Huddled around the water cooler with your fellow doctors, you can hear excited talk about the next hot stock to take off or how Frank in radiology made a killing in cryptocurrency. Some investing can be exciting, but you will probably never come across water cooler chatter about certificates of deposit (CDs).
According to Investopedia.com, a CD is an investment product offered by financial institutions that will give you a premium interest rate as long as you agree to leave a lump sum of money in their charge for a specific amount of time. Penalties are levied if the money is withdrawn before it is due. Like most other investments, CD interest rates fluctuate based on the economy. However, the rate that you agree to upon submitting your funds should be guaranteed.
Since you won’t be able to predict the future of CD interest rates, some financial planners recommend setting up a CD ladder. As discussed by Bankrate.com, this gives you the opportunity to benefit from potential interest rate increases while maintaining a relative amount of access to your funds. Here’s how it works.

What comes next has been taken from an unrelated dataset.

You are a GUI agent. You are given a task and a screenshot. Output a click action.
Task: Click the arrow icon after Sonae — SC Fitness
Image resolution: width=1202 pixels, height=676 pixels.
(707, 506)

Say you have $3,000 that you would like to invest. You would invest $1,000 in a 1-year CD with a 0.73% annual percentage yield (APY); you would invest $1,000 in a 2-year CD with a 0.79% APY; and you would invest $1,000 in a 3-year CD with a 0.84% APY.
After the first year is over, you would take your 1-year CD and put it into a 3-year CD. After the second year is over, you would take your 2-year CD and put it into a 3-year CD. In 3 years, all the CDs will be 3-year CDs, with a CD coming due each year.
Notice how the interest increased as the CD is committed to a longer period? If you put the entire $3,000 in the 3-year CD, you might get the highest rate, but your whole amount would be illiquid for 3 years. Also, if the 3-year CD rate increases in the following year, you wouldn’t be able to move any of that money to benefit from the increase. By laddering the CDs, you are giving your initial investment of $3,000 the chance to take advantage of an average of CD rates over the years, rather than being stuck on one rate, and you have access to some of the funds once a year.
Creating a CD ladder may not be the most exciting way to invest, but it is low risk and provides a great opportunity to diversify your investments.